Stored records
+--

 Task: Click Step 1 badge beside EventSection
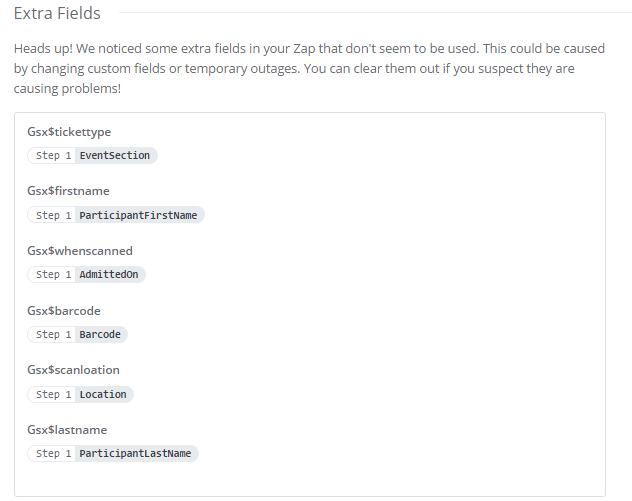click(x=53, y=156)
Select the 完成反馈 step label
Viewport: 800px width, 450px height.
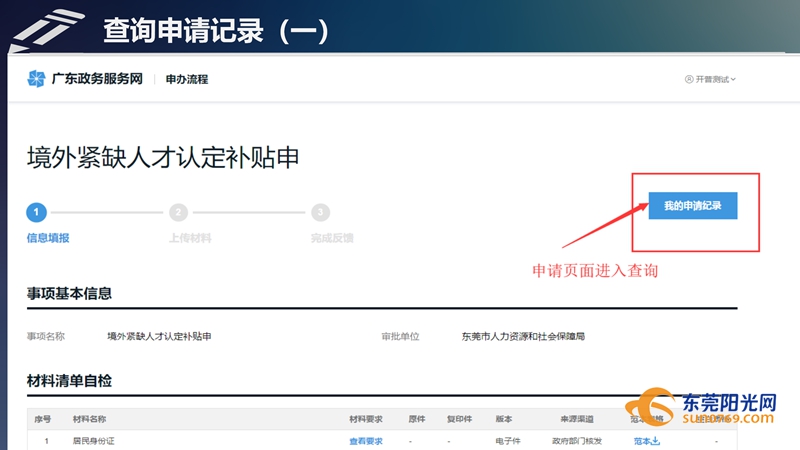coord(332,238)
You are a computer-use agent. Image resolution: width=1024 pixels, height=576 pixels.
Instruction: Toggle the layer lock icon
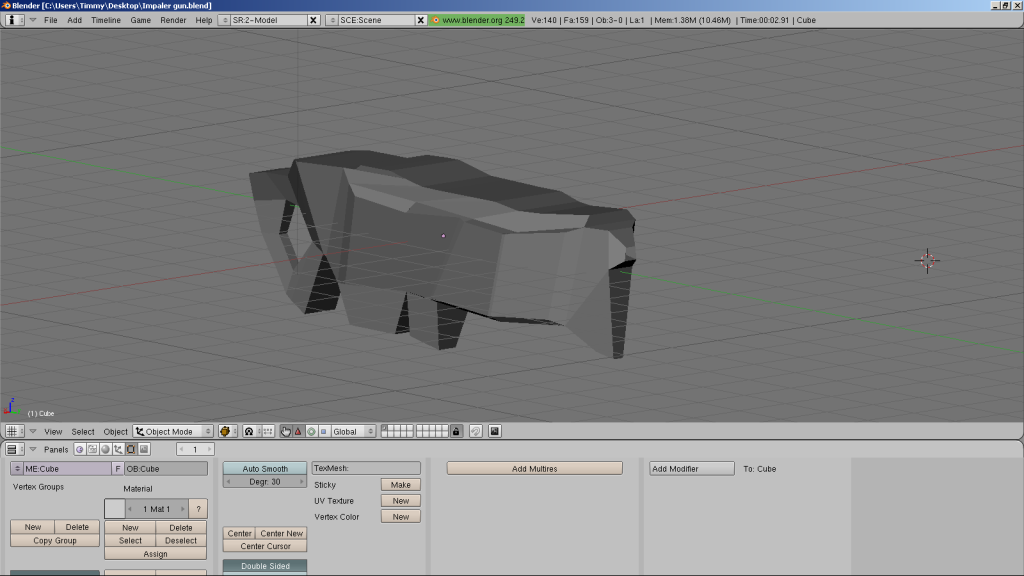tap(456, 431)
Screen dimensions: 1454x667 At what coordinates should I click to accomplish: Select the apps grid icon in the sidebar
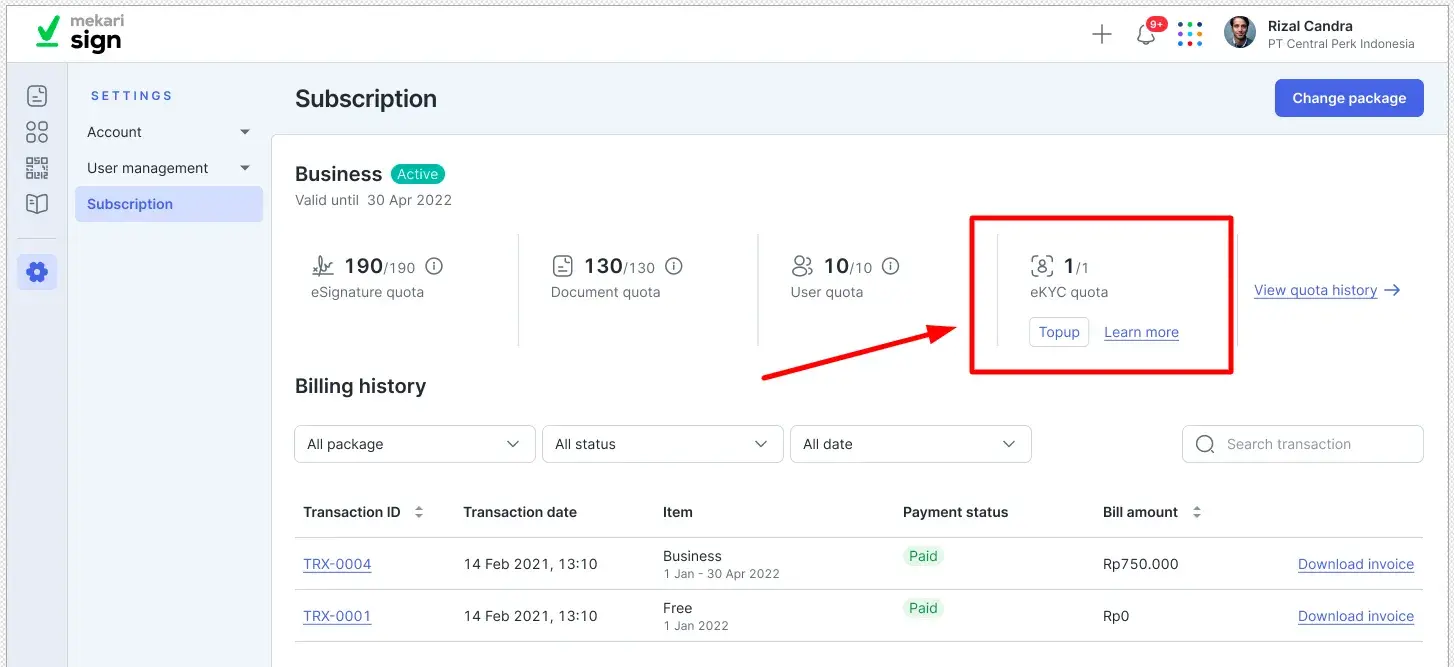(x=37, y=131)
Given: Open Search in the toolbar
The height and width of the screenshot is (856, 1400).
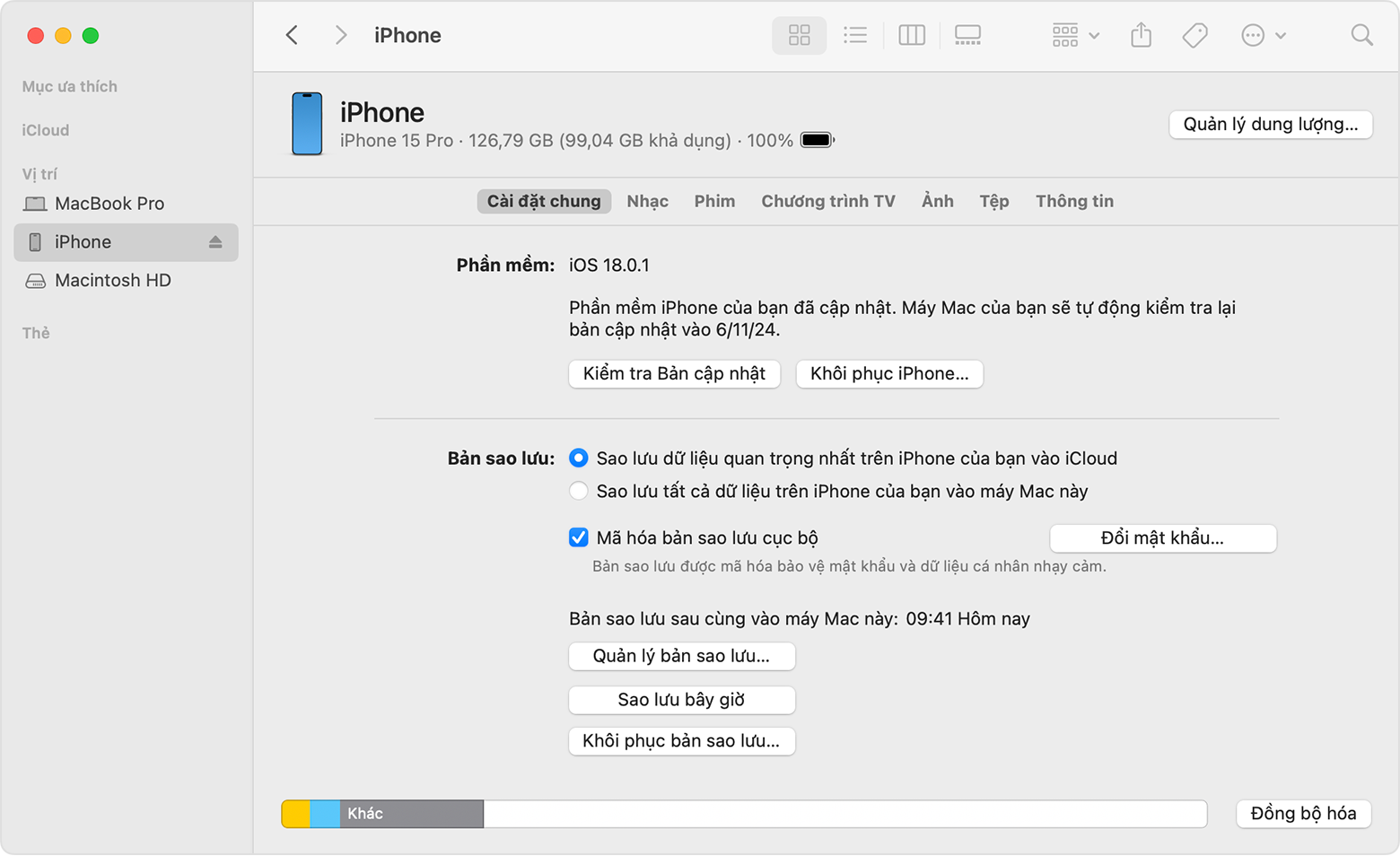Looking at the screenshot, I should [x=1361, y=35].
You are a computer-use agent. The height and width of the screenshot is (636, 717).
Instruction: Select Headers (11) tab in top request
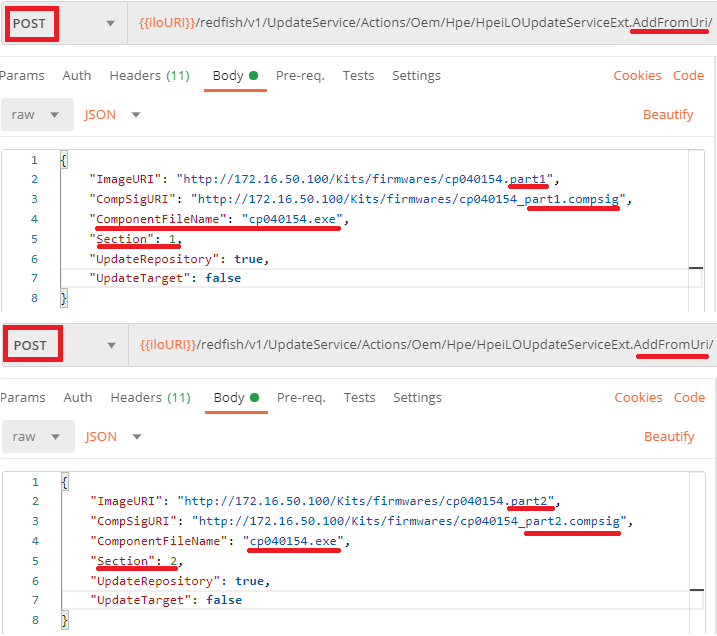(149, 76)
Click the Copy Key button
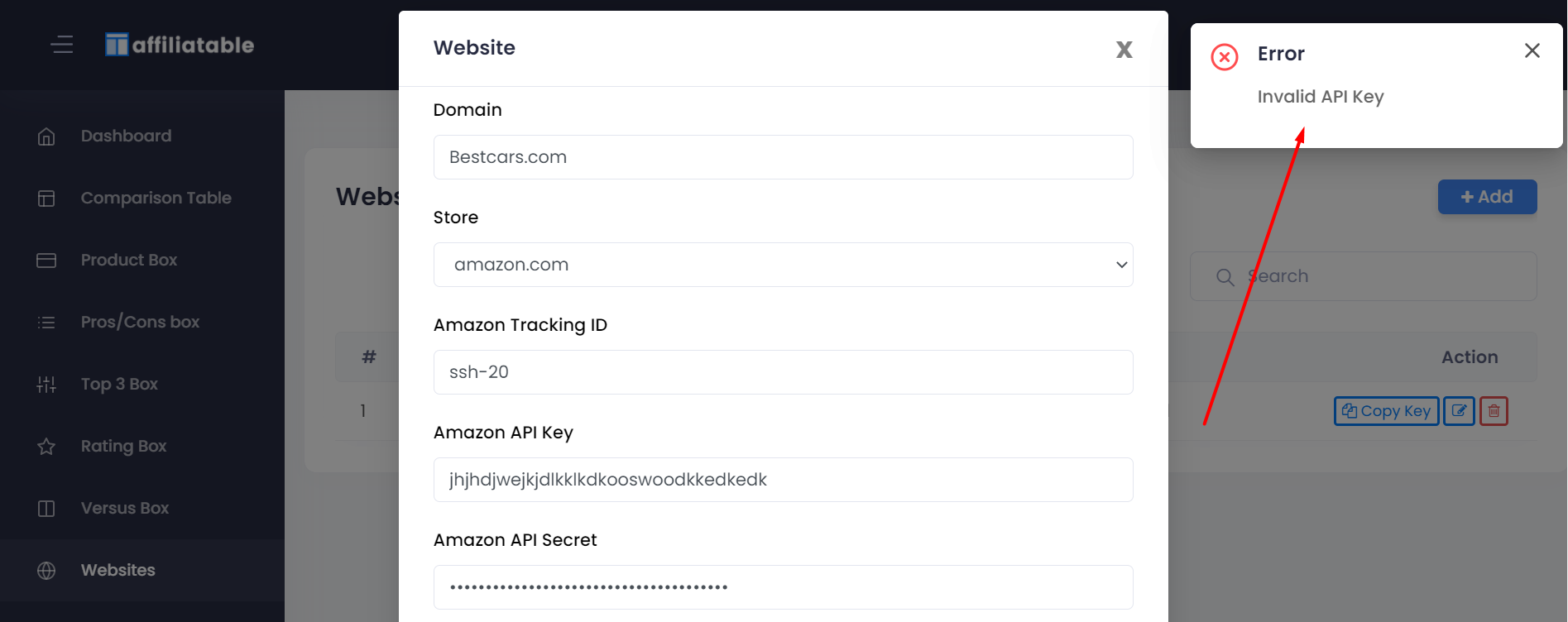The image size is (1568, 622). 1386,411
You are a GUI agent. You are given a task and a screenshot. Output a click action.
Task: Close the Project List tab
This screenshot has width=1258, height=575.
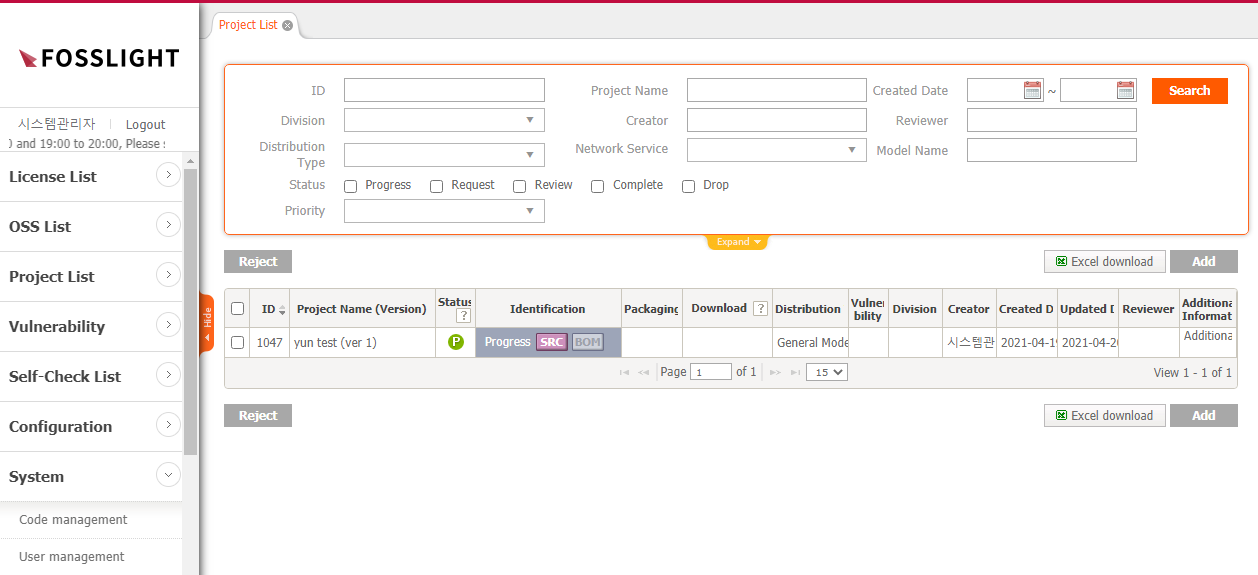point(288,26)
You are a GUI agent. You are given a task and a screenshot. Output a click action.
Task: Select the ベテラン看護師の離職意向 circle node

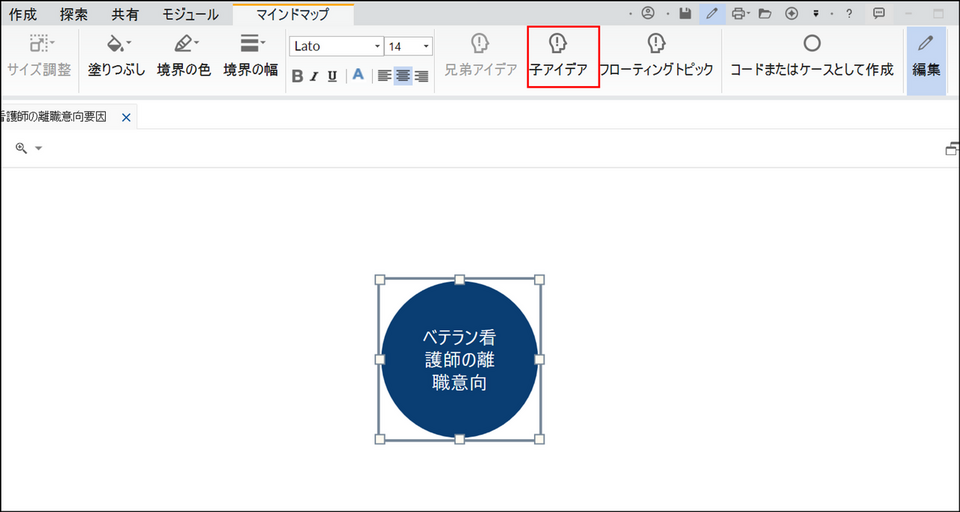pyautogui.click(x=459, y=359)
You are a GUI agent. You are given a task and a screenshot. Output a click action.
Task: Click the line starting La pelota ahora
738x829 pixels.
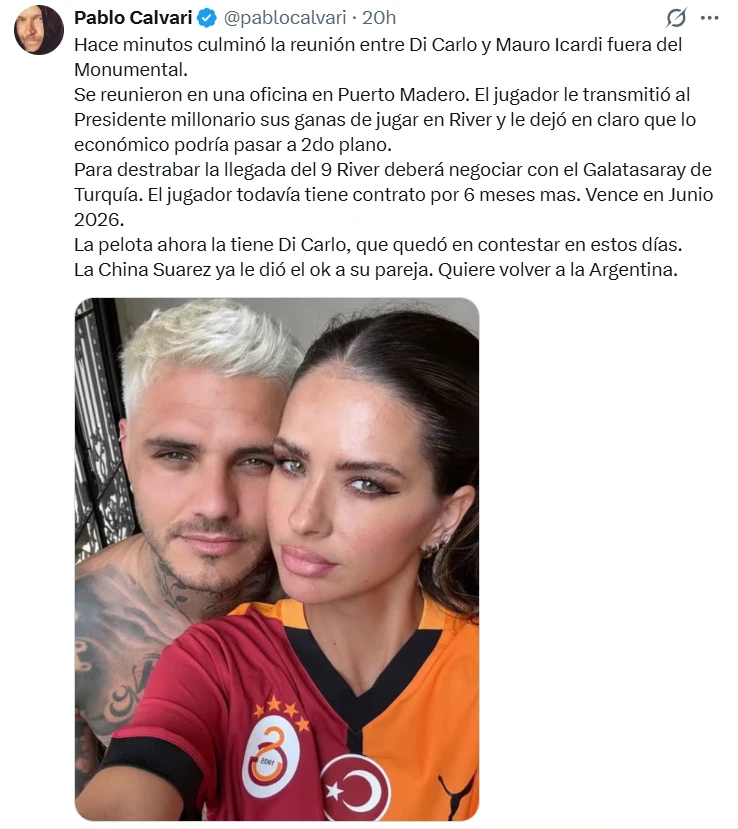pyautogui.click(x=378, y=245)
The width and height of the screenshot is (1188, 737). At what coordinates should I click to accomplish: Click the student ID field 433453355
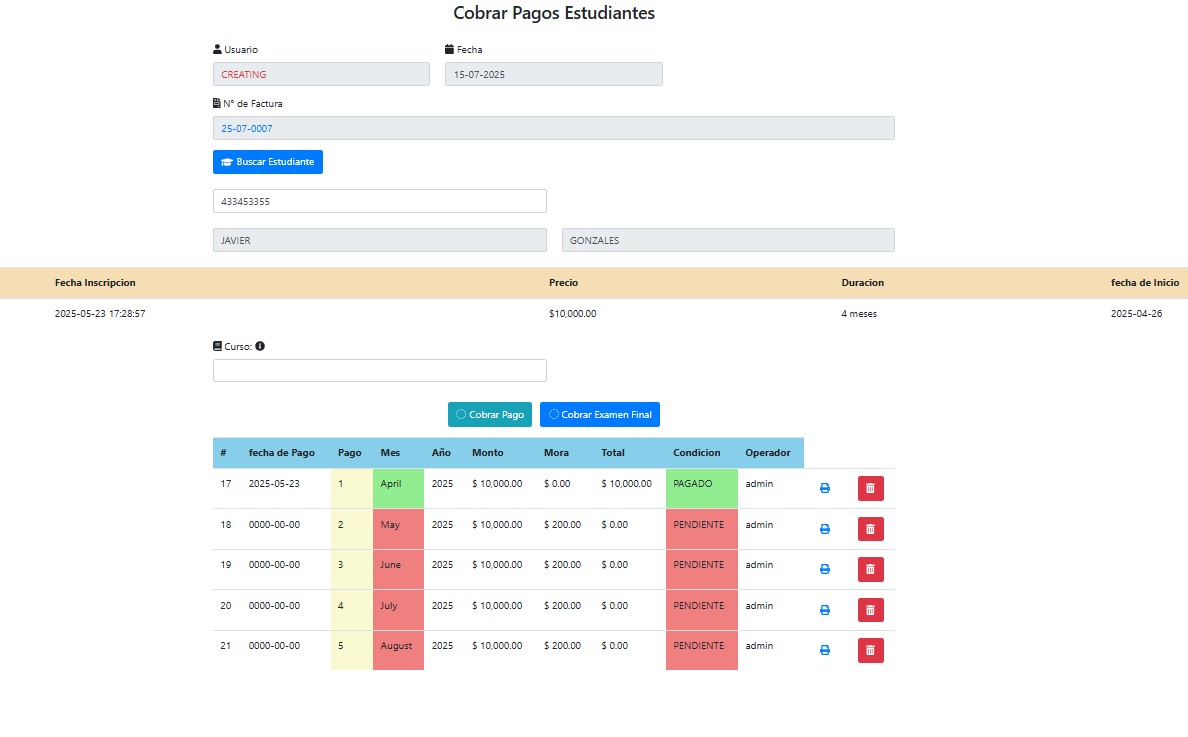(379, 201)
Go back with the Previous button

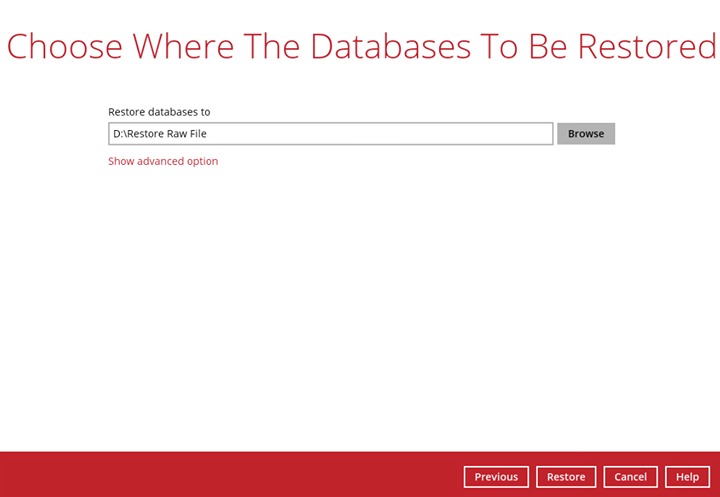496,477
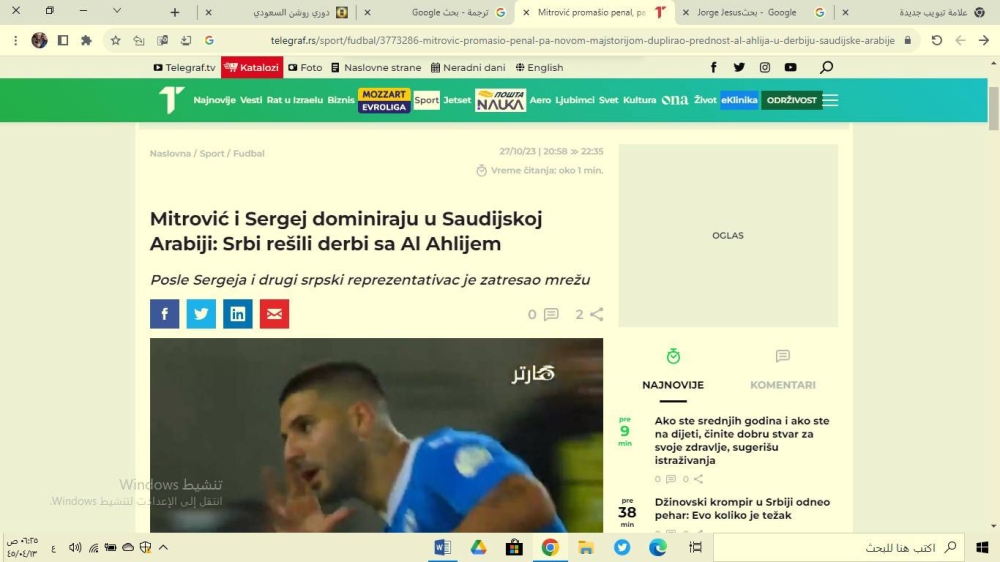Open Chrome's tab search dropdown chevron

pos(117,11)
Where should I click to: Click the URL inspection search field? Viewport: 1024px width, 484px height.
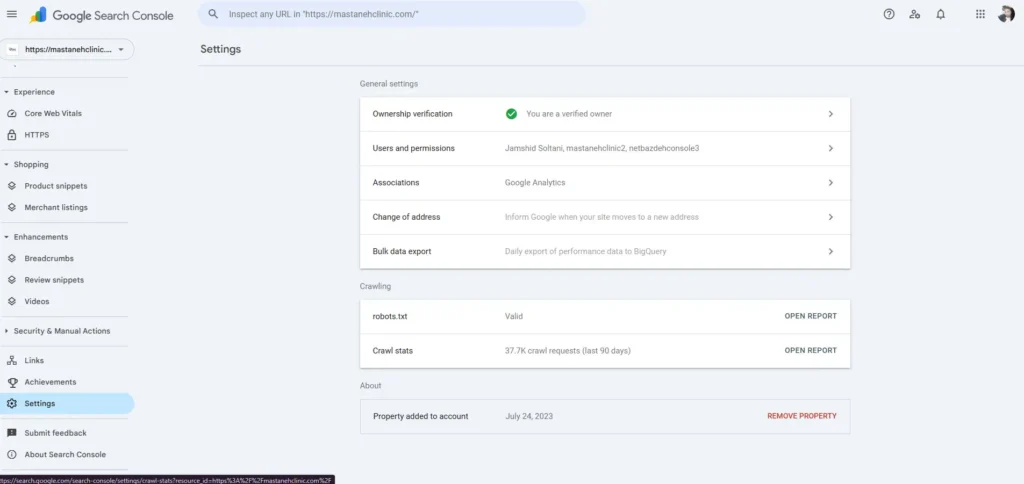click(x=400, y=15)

+--

## About this task:
The answer should consist of all the records, duplicated exactly, with no images included.

## Exercise answer:
 Task: Click Step 1 badge beside EventSection
click(x=53, y=156)
Select the 完成反馈 step label
Viewport: 800px width, 450px height.
coord(332,238)
You are a computer-use agent. Image resolution: width=1024 pixels, height=576 pixels.
Instruction: Toggle the layer lock icon
tap(456, 431)
Screen dimensions: 1454x667 At what coordinates should I click to accomplish: Select the apps grid icon in the sidebar
(x=37, y=131)
Given: Open Search in the toolbar
The height and width of the screenshot is (856, 1400).
Looking at the screenshot, I should [x=1361, y=35].
You are a computer-use agent. The height and width of the screenshot is (636, 717).
Instruction: Select Headers (11) tab in top request
(149, 76)
Click the Copy Key button
The image size is (1568, 622). 1386,411
You are a GUI agent. You are given a task and a screenshot. Output a click action.
Task: Close the Project List tab
This screenshot has width=1258, height=575.
point(288,26)
You are a GUI agent. You are given a task and a screenshot. Output a click action.
Task: Select the ベテラン看護師の離職意向 circle node

pyautogui.click(x=459, y=359)
You are a GUI agent. You are given a task and a screenshot. Output a click action.
Task: Click the line starting La pelota ahora
738x829 pixels.
pyautogui.click(x=378, y=245)
The width and height of the screenshot is (1188, 737). At what coordinates should I click to accomplish: Click the student ID field 433453355
(379, 201)
Go back with the Previous button

496,477
Open Chrome's tab search dropdown chevron

pos(117,11)
Where should I click to: Click the URL inspection search field? Viewport: 1024px width, 484px height.
click(x=400, y=15)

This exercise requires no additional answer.